The first concert in the Northern Hemisphere was a great success with the audience suitably impressed. If there were any mistakes, they were so well covered that no-one noticed, not bad for a jet lagged choir; the performance in the faces belied the fact they had only arrived in the country 24 hours previously.
The audience were so enthralled that when I went up the aisle to see if there was any interest in the CDs, I was inundated with £10 notes waved by frantic women wanting to take the men home with them.
Wearily we got back onto the two buses and back to the hotel for a well earned sleep although it is reported the ‘blue’ bus beat the ‘red’ bus in the snoring stakes, but it is early days yet.

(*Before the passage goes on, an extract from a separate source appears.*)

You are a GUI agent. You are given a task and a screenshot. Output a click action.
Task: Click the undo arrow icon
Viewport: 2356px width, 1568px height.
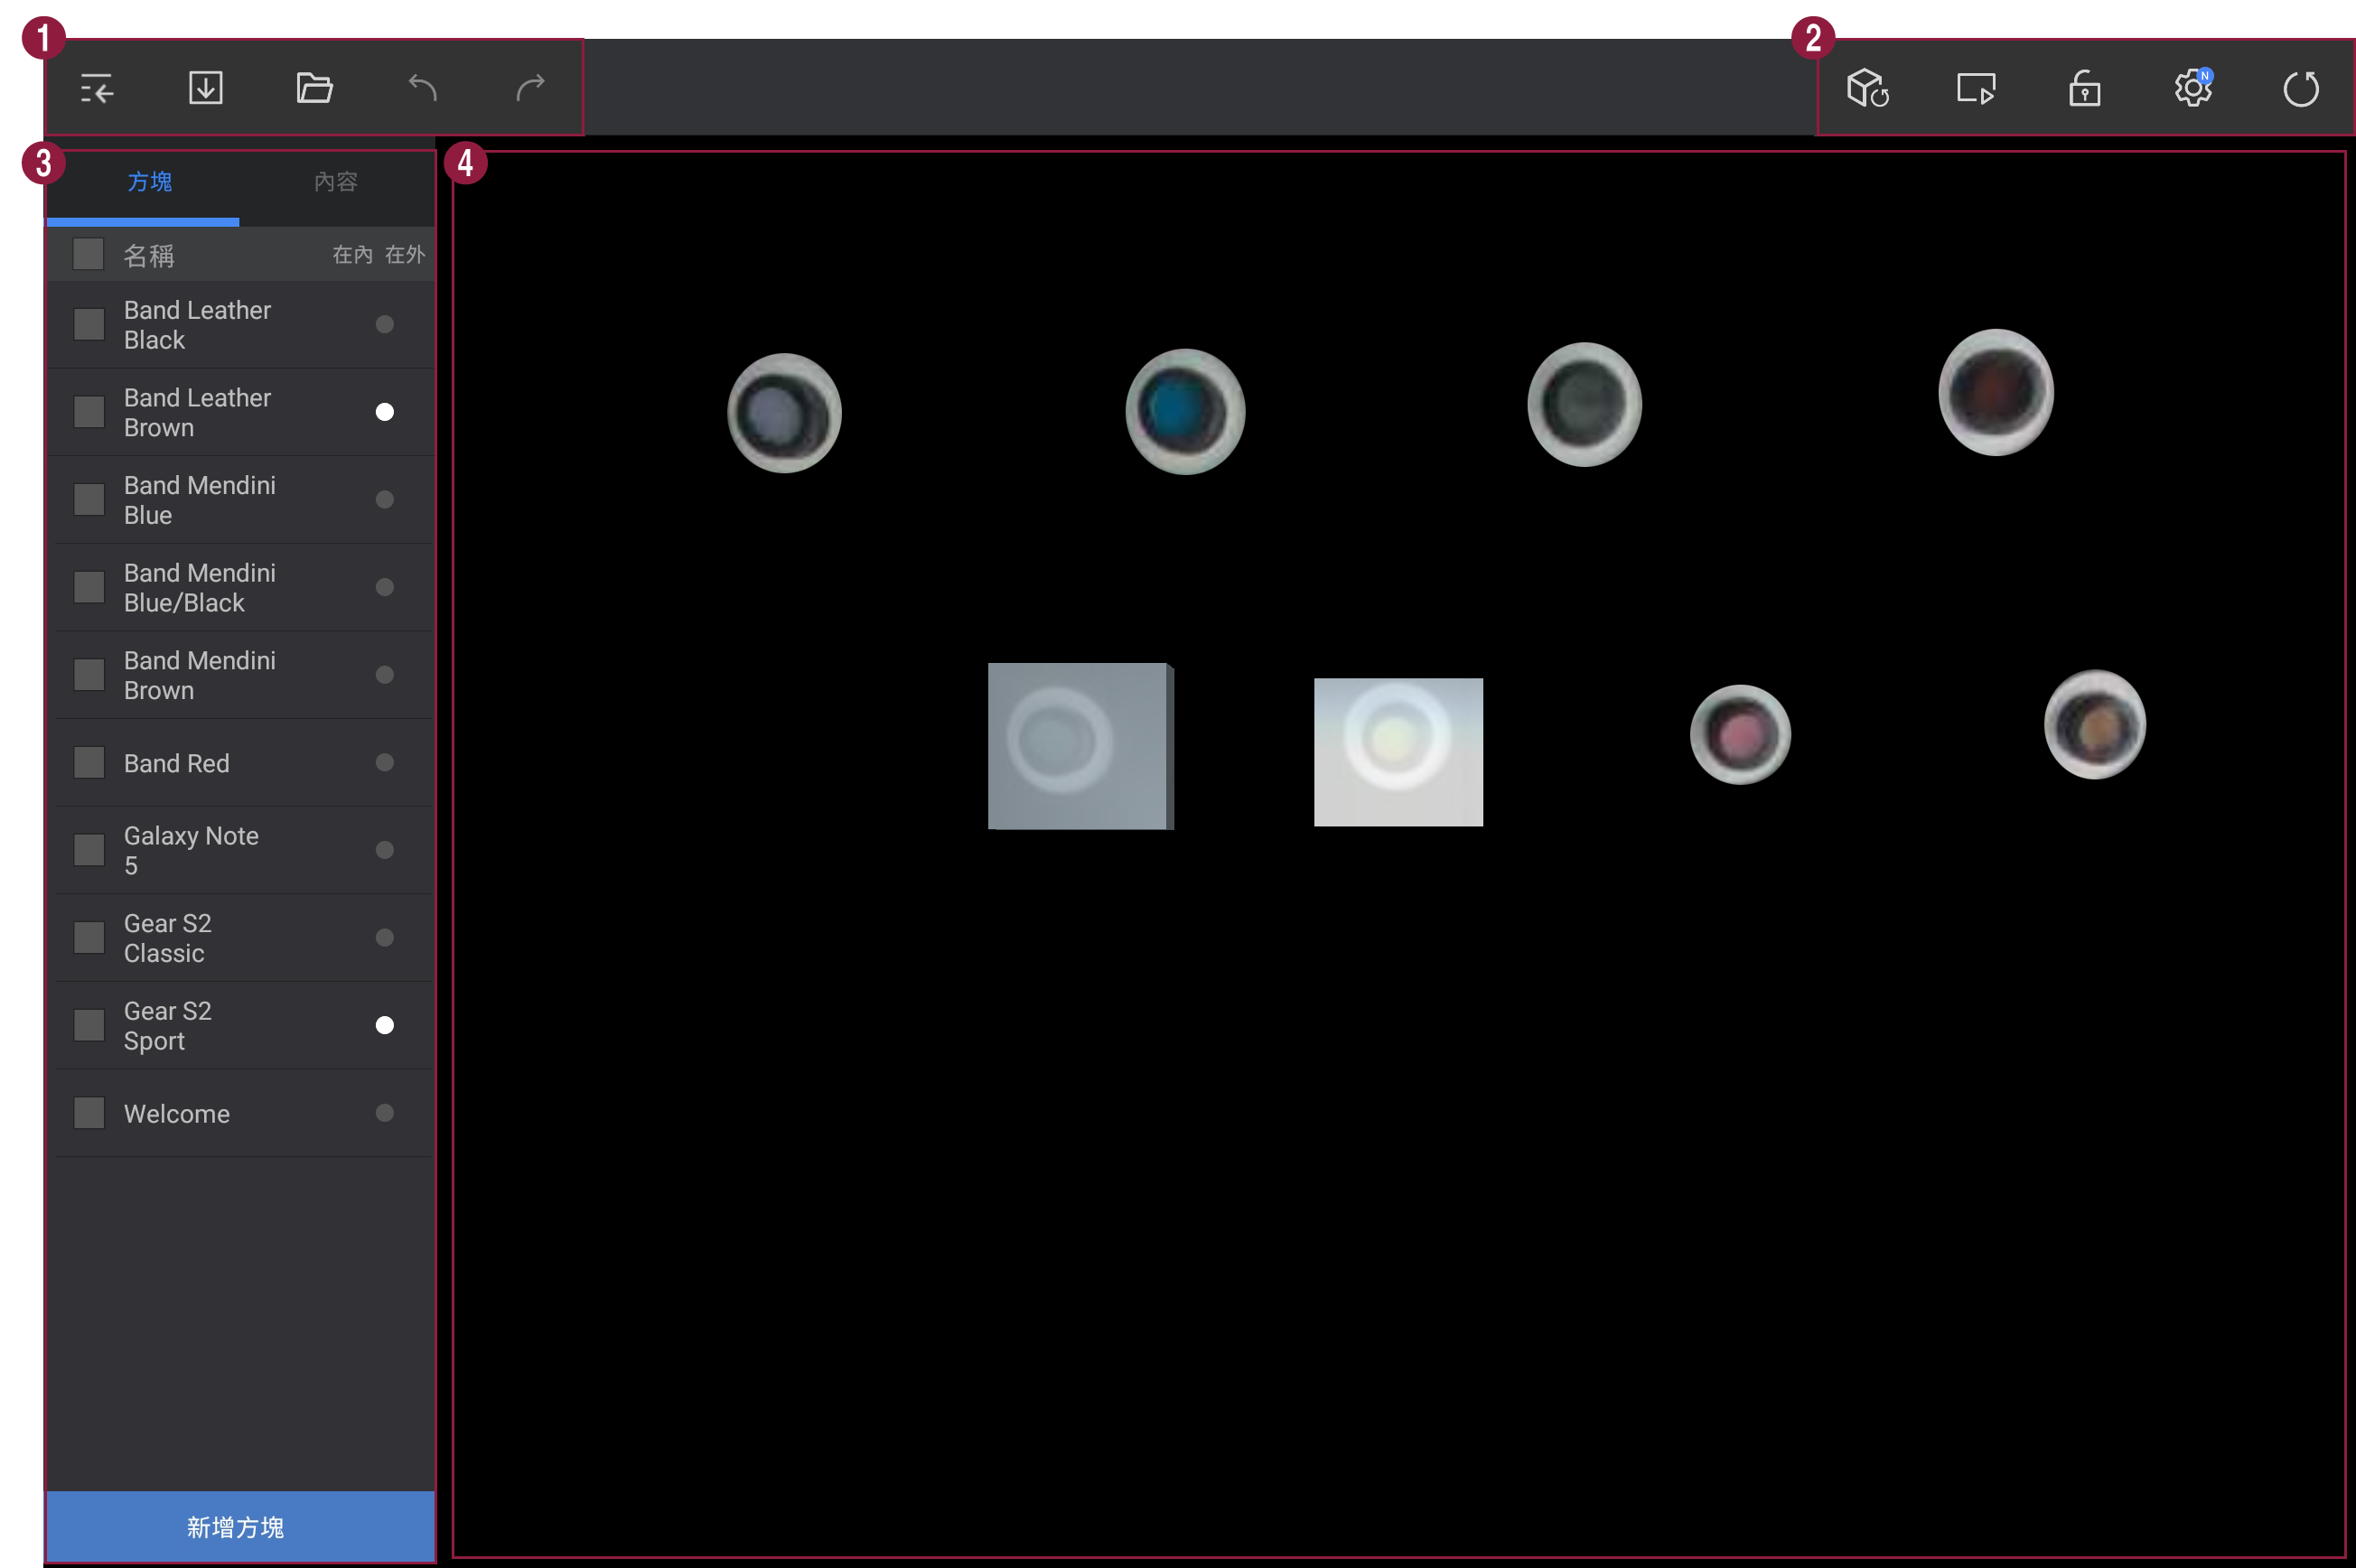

Wednesday was a blissful day for the men as they got to spend time with their wives and supporters. Being a true English summer, we all wandered around Chester in the rain but that did not detract from the prettiness of the town and the awe inspiring Roman relics.
Back to the hotel for a rehearsal at 4.30pm, the men had to sing until (for) supper and then back again for another rehearsal later. Some of the lucky ones, the hierarchy managed to escape the rehearsal under the spurious excuse of going to Llangollen to represent the choir at the opening ceremony.
The representatives of over 40 countries were there but our men managed to secure the most prominent position centre stage, next to the compere and drew a huge, enthusiastic round of applause from the 3000-ish audience.
So on that note, its time to say goodnight and looking forward to seeing what tomorrow brings!